My pleas were but wasted breath, as the first images of the ultrasound came on the screen, images that did not show a growing baby like the ones before, and the words came from the doctor's mouth "Der Schwangerschaft ist nicht in ordnung", words that did not carry hope. 


The words have echoed in my mind, haunted me, for the past six months. "Nicht in ordnung" over and over, louder, and louder. There were days I thought they would never shut up. And yet slowly, with time and much prayer, they have begun to fade into the distance. 

All my fears of a miscarriage had proved to be true. And just when I had finally surrendered those fears and was beginning to feel like the whole pregnancy thing was actually going to go well.

Despite the fears, it's one of those things that you think will never happen to you. And when it does, it's unimaginable. The fragility of life becomes all too real; becomes so much more than an understanding of such a simple truth, but rather a painful feeling, deep inside, that is forever burned in your heart.

From the moment we left the doctors office, we were in shock. Heading home to pack my bag for the hospital. Driving to the hospital. Walking up to maternity floor, step by painful step, far sooner than either of us had imagined, for reasons completely opposite from what we had dreamed of every day in the three months prior.


I could see the looks on people's faces. The nurses, the doctors, their eyes filled with compassion; ran deep with sympathy. The hurt that they felt for us was written all over their faces, as if they were saying, "You're so young. Much too young to have to face something so cruel. You shouldn't have to experience such heart wrenching pain so early in life." 

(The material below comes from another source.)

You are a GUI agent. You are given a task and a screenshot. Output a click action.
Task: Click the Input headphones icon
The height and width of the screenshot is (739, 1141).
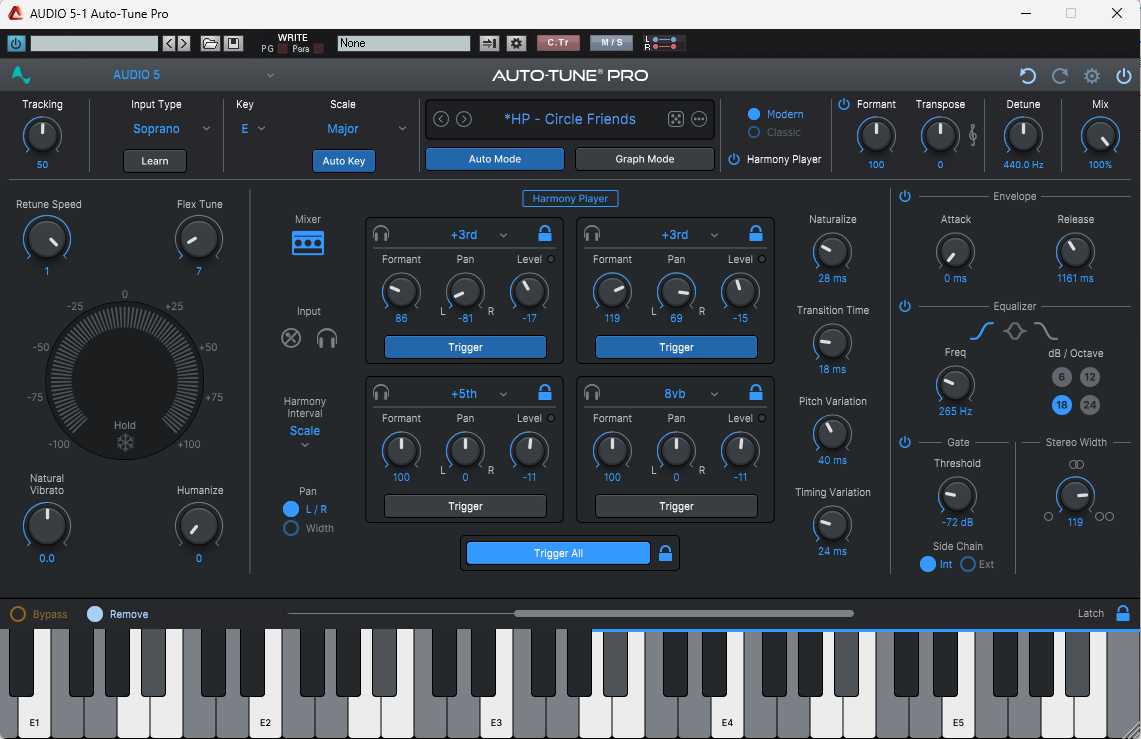click(x=327, y=338)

And yet God, in his sovereignty, allowed it.

As we left the hospital, I couldn't help but feel like something was missing. And in fact something was. A piece of me was gone. A piece of me that I can never get back. 

I woke up the next morning, my stomach thin and flat, as if the last three months were but a dream; as if I had never been pregnant. A flat stomach, something so many women work hours in the gym for, myself included, and yet I hated it. Absolutely hated it. 


I hated it for what it meant. That our baby was gone. That the life that was once forming in my womb was no more. That the questions I had of what our baby would look like--would they be dark like Luis? Have green eyes like me?--or what kind of personality he or she would have--shy, rambunctious, funny, curious?--they would forever go unanswered.

I was left to figure out how to undo the plans I had made for the next 6 months. I was forced to unravel the dreams I had spun for the next 18 years. And I was faced with the challenge of accepting a new reality; a reality that was so far from the one that had already become so firmly established in my mind of what the future held for us and our growing family.

4 comments:

Dublin gal said... Best Blogger Tips

You're very brave to write so openly about what you went through. Very heartfelt and touching post, Cara.

Morgan and Tyler said... Best Blogger Tips

You are amazing Cara and so brave to put everything out for everyone to see. I can't imagine the pain and hurt that you an Luis have experienced. I can only hope and pray the day will soon come when you are blessed with another life. Your unending faith is such an inspiration. Lots of love :)

Anonymous said... Best Blogger Tips

It's late, Dad is asleep, I am crying and sad that I couldn't have still been ther visiting when it all happened. Thanks for writing and sharing this. It makes me very aware of the fact that no Mom can spare her child from experiencing pain. You couldn't do it for your baby and I couldn't do it for you. Praise God He is there for us all and in it all the way.

Madison Mayberry said... Best Blogger Tips

What a touching, deeply personal post, Cara. Thank you so much for having the courage to share what God put on your heart and the experience that you and your family went through. Your faith and your bravery despite everything is going to do great things and touch others lives in ways you don't even know.